--- Records for this task Enclosed Below ---

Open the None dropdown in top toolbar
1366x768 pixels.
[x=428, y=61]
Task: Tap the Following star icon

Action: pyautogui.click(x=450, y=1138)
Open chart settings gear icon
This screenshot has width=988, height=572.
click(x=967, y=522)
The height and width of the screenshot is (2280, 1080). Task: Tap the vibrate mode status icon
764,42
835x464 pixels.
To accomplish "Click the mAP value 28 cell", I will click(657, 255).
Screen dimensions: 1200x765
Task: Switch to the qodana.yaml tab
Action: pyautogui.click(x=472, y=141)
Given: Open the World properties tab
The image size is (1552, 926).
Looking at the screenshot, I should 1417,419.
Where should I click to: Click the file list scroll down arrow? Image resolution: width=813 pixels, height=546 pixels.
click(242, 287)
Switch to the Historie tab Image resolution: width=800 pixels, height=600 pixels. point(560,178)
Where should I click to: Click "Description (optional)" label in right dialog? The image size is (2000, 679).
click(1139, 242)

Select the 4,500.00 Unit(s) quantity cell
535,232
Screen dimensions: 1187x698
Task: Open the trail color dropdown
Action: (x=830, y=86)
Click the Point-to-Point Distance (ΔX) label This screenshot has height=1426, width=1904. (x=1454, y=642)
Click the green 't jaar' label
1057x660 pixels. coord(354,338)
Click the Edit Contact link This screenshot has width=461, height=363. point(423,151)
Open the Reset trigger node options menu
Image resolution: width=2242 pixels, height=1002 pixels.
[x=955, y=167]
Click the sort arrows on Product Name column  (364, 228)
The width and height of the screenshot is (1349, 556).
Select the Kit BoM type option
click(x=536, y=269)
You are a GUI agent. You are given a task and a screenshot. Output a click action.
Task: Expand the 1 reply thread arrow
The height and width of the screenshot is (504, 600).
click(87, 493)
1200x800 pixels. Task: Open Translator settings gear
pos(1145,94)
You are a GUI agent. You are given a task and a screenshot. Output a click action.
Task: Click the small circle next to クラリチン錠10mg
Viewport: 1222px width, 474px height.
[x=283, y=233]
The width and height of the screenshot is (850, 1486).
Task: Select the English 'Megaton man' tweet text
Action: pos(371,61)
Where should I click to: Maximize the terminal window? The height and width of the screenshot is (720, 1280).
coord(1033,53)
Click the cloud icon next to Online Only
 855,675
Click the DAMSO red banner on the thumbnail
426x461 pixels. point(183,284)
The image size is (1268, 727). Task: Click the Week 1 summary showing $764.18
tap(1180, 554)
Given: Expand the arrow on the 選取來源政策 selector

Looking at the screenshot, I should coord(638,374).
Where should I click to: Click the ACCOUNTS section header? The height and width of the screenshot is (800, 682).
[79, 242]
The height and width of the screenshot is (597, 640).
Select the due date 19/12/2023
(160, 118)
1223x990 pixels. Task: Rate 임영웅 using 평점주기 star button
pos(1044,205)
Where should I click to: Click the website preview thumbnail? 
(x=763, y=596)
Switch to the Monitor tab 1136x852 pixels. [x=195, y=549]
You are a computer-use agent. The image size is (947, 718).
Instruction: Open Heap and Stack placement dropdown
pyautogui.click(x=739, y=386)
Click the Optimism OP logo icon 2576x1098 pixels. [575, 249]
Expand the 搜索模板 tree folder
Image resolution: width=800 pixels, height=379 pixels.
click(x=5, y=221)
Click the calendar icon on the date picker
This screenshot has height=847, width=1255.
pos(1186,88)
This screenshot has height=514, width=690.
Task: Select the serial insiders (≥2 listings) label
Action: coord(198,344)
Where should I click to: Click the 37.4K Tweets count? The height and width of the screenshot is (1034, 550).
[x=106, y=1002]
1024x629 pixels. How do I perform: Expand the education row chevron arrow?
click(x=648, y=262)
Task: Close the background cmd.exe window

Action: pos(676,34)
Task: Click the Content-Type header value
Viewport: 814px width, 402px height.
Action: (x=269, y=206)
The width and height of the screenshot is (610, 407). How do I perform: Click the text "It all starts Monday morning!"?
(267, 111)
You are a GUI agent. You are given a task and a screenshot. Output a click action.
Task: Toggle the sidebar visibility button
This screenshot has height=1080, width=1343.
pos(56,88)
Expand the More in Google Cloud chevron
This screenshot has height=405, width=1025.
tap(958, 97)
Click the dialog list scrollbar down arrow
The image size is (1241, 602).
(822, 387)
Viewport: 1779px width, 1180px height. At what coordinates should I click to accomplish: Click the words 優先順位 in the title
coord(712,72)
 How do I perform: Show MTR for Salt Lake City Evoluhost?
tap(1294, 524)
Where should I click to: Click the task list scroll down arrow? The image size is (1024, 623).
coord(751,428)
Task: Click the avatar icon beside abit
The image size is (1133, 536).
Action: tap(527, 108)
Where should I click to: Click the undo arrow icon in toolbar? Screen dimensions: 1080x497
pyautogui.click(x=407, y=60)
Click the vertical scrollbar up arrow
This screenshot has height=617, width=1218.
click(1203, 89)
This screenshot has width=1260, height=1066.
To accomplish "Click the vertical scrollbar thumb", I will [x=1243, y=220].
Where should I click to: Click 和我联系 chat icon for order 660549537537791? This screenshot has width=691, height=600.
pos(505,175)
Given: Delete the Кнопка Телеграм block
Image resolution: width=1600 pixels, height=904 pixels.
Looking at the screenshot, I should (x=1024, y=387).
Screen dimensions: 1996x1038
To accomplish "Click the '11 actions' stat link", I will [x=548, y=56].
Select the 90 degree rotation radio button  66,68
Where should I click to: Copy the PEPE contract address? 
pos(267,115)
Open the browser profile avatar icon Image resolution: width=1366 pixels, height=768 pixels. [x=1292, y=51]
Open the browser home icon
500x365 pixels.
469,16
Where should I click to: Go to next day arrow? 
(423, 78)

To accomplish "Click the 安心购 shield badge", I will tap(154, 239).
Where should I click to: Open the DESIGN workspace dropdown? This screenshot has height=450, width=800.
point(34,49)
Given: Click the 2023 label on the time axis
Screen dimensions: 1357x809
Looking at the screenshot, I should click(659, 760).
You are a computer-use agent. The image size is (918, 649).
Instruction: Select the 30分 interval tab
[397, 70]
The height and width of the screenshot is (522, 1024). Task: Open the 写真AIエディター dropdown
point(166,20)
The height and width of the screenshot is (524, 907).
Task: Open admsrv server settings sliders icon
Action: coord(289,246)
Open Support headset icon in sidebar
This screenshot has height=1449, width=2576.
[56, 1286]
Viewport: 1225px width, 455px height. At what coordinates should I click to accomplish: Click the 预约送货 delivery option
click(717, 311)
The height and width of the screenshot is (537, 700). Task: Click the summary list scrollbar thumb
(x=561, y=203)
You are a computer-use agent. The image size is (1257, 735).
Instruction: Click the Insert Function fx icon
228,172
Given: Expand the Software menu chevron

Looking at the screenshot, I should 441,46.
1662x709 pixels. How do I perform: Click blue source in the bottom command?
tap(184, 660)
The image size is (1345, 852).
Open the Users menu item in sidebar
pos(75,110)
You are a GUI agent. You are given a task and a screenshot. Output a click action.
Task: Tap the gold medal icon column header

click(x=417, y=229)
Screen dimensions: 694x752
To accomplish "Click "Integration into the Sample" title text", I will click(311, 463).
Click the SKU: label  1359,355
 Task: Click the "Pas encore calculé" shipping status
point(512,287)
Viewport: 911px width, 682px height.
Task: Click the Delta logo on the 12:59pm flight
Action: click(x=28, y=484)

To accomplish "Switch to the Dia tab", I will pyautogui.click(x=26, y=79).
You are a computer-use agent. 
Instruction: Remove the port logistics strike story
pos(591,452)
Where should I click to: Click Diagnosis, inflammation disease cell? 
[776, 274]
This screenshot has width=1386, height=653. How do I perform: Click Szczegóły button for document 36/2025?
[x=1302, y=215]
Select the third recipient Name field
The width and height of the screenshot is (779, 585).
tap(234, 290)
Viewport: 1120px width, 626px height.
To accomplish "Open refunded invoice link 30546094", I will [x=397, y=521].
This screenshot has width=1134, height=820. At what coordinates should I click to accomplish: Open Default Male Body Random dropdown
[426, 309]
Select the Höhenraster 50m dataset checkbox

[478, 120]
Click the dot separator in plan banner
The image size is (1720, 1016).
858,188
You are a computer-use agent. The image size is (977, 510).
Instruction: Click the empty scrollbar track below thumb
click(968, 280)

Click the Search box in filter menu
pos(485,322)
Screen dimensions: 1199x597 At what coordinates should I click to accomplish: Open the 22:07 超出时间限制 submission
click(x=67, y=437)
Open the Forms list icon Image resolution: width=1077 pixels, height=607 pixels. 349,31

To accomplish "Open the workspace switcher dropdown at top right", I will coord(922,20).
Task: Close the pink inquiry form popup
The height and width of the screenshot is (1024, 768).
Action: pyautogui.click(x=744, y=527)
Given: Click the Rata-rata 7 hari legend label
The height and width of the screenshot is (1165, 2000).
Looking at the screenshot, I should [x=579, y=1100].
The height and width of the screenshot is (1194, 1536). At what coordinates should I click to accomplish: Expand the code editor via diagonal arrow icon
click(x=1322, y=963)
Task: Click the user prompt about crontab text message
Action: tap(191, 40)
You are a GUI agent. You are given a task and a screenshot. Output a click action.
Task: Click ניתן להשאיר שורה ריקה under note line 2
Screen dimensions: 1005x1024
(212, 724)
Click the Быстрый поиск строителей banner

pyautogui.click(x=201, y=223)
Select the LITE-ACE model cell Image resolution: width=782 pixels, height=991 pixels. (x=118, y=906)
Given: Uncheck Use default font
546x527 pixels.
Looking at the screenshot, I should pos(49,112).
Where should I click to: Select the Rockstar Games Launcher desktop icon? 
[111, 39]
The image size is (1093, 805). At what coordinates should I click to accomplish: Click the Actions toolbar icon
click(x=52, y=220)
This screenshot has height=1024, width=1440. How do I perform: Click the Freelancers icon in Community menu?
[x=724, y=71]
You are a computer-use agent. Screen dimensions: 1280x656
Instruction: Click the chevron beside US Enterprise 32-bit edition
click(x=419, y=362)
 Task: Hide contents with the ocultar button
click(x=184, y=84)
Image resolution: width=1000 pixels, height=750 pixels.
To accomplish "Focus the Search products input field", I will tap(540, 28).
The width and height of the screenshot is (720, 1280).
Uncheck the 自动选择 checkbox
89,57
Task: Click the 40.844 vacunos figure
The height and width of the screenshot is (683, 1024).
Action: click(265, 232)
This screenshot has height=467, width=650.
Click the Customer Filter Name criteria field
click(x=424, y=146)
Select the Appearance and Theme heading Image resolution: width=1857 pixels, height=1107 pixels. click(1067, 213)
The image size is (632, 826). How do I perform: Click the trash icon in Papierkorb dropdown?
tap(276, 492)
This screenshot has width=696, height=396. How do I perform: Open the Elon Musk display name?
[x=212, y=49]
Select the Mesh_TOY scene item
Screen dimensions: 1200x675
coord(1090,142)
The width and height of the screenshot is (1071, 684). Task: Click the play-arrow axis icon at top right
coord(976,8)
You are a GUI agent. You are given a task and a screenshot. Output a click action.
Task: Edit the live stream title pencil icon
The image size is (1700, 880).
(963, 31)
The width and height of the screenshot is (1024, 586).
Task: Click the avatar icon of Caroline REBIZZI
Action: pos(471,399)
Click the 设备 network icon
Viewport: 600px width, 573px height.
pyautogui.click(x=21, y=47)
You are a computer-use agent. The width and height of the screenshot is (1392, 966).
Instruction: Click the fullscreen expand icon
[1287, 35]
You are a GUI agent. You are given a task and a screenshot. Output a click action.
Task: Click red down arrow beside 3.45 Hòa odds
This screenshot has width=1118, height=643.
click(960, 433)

--- End of Enclosed Records for this task ---

- [Task description]
Across the records, count the lines holding the string "computer". Give the number and stop.

- [Response below]
7